来場者は終始、日系将官から語られる話に耳を傾け、興味深げにメモをとる人もいた。講演終了後、主催者らから三氏に記念品が贈られ閉会した。
フリージャーナリストの外山脩さん(67、静岡)は「日系将官に、日本の軍人魂、武士道など精神的なものが受け継がれているか確認したかったから」と訪れた理由を述べ、「企画としては優れていたが、日系人相手に説明するなら、もう一つ欲しかった」と語った。
海軍が一番好きだという松村滋樹さん(67、鹿児島)は「若い人に向けての講演会だったが、企業ではなく、軍隊の偉い人と会える機会が少ないので、有意義だった」と話していた。
講演後、会場では参加者と講演者が気さくに会話をし、記念写真を撮る場面も見られた。
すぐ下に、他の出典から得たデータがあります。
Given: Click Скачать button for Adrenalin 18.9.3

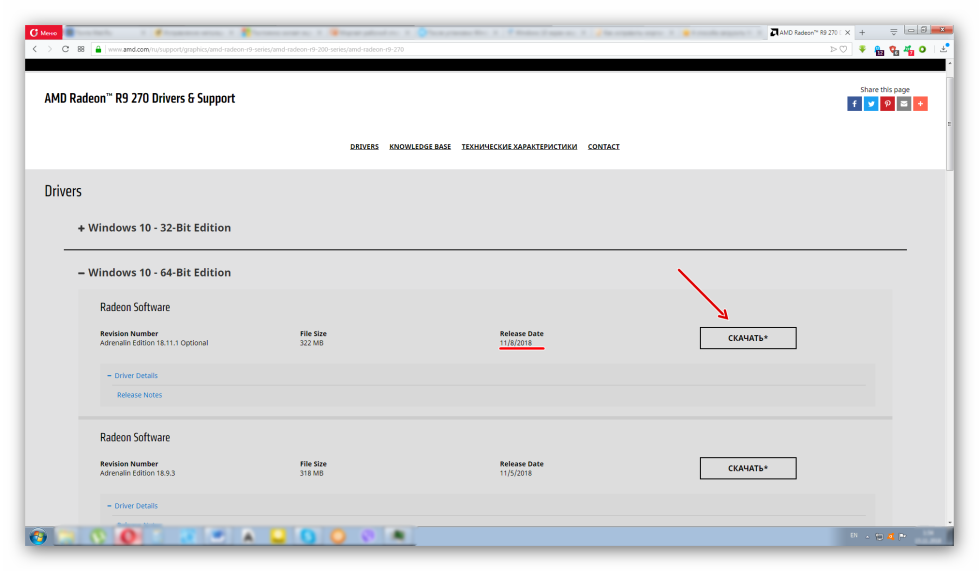Looking at the screenshot, I should click(748, 468).
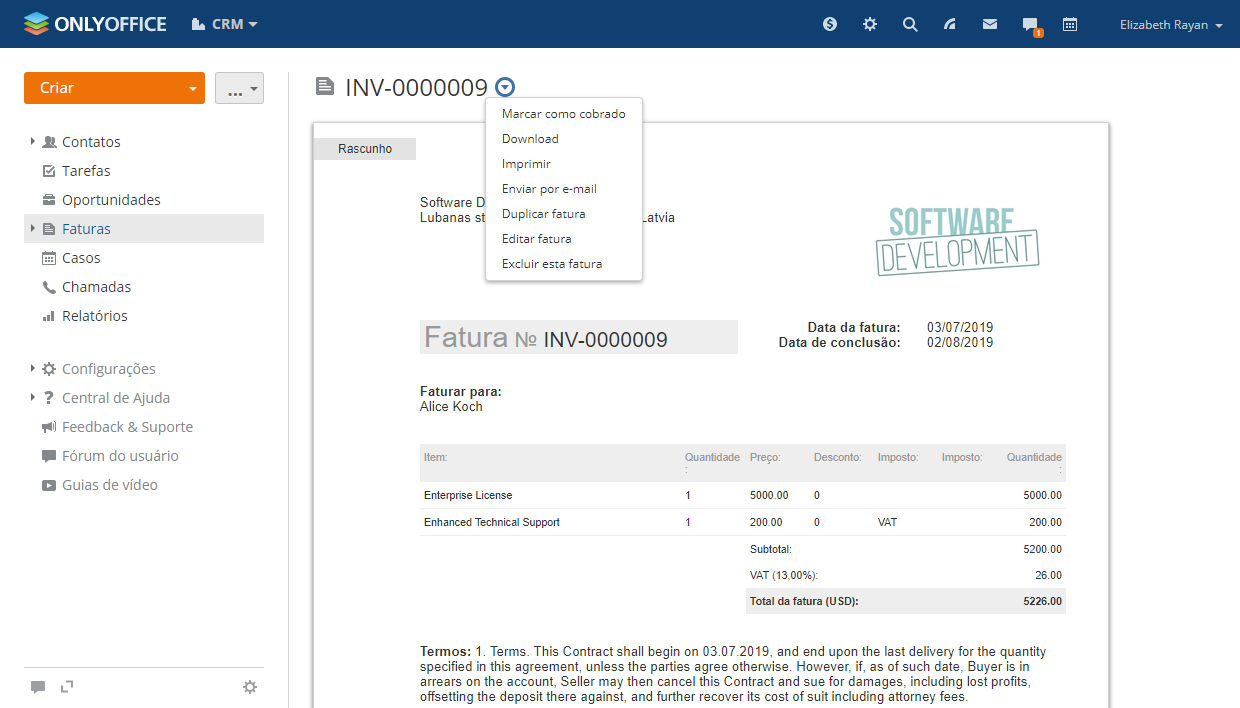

制服から背広に着替えた小松中将は、くつろいだ様子で「日系人はいろいろな困難にぶつかっても、負けずに頑張っている。こういうイベントが出来たのも、友人、家族、兄弟のおかげ。感謝している」とニッケイ新聞の取材に答えた。
二度目の講演会を無事終えた大西会長。「日系の心を三世、四世の若者に伝えたい。(三氏のような)立派な人が増えてくれれば」と話す。
平崎理事は「このような会をこれからも広島県人会が中心となって開き、日系社会を盛り上げていきたい」と意気込みを語った。